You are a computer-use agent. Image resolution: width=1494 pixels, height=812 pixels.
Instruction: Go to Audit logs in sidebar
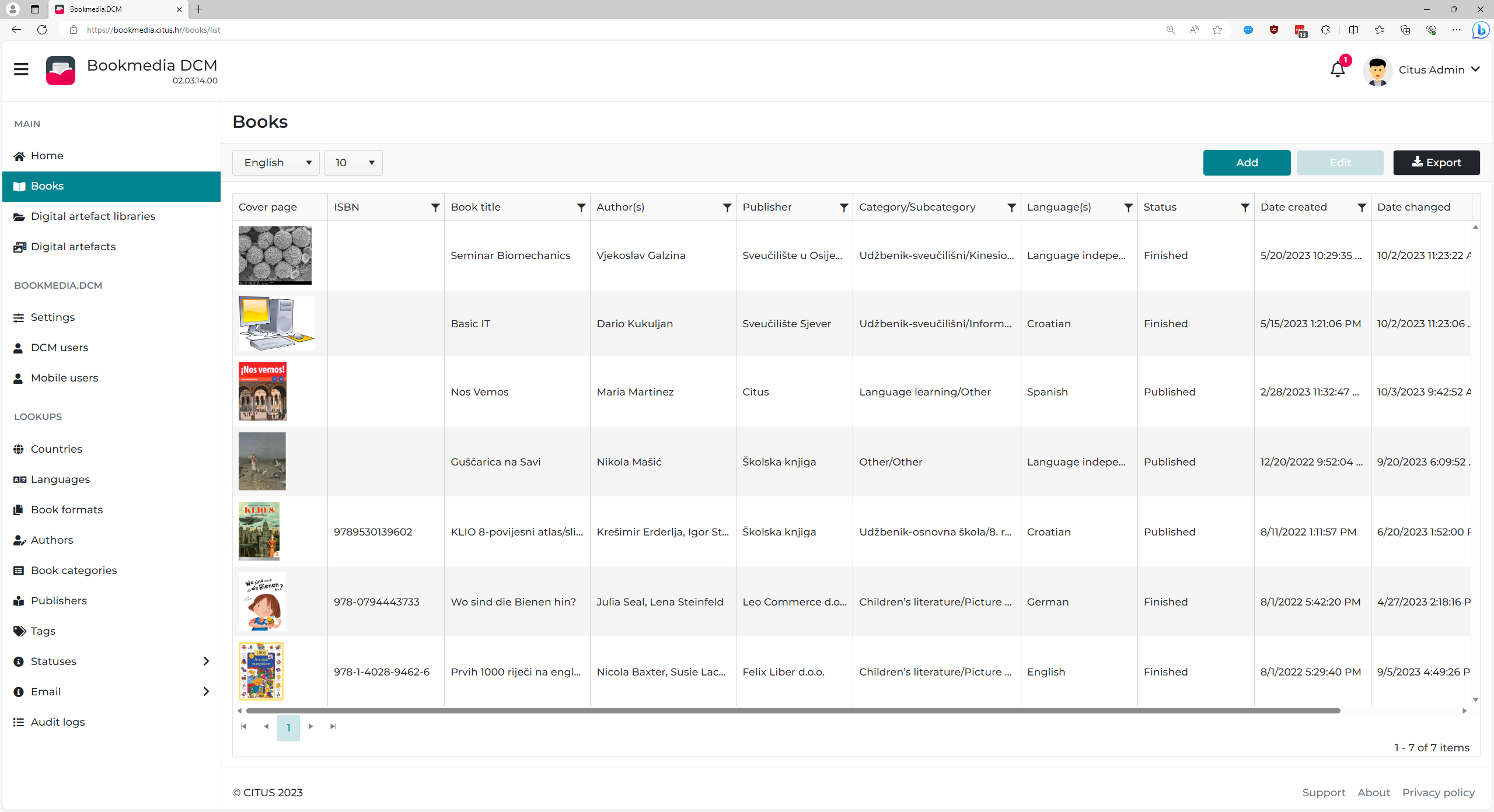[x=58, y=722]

==

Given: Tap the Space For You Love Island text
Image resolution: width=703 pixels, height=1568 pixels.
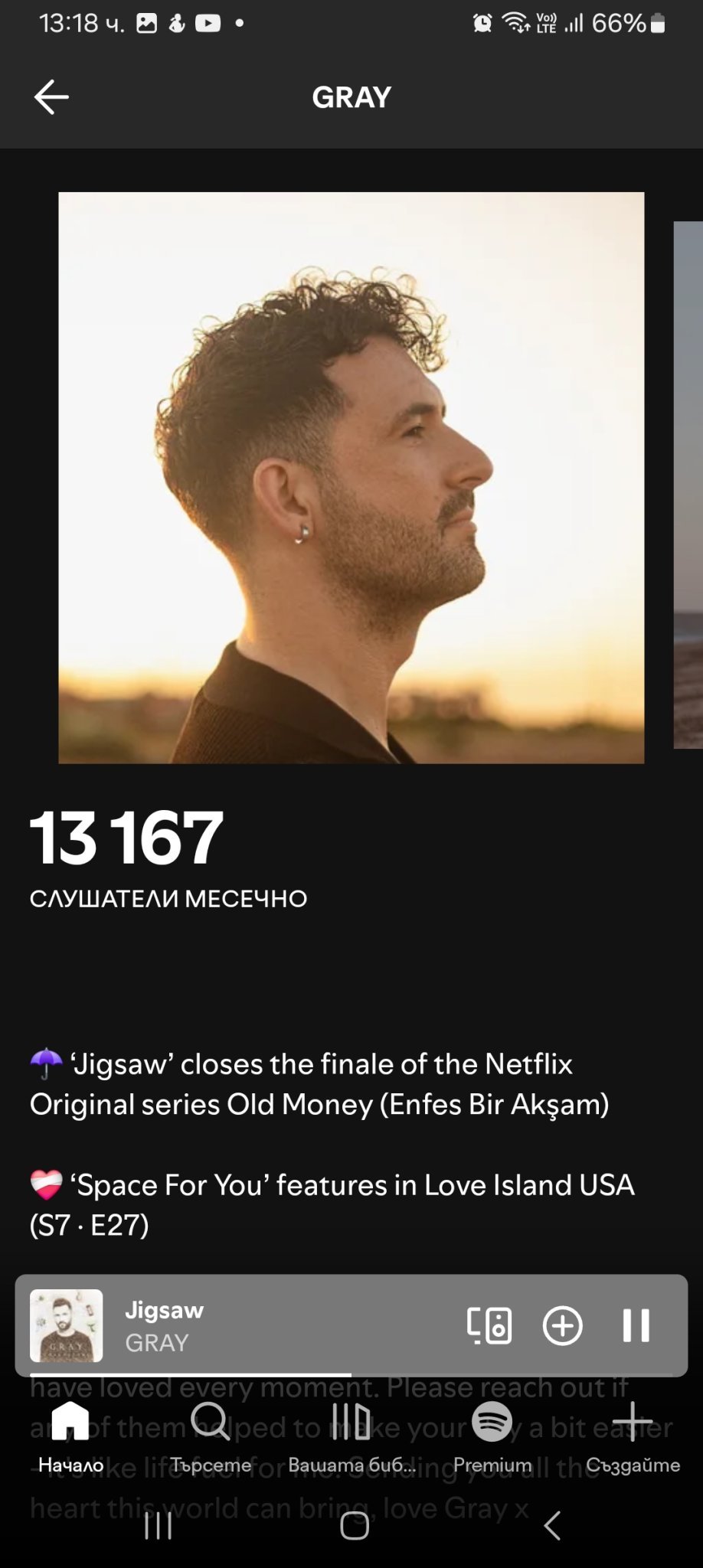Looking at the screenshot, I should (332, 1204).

• To do: Extract word for word the lines of the data above from the line with "You are a computer-use" up to and including the line with "[x=58, y=722]". Leave the pictures out of your answer.

• Solved exercise:
You are a computer-use agent. Image resolution: width=1494 pixels, height=812 pixels.
Instruction: Go to Audit logs in sidebar
[x=58, y=722]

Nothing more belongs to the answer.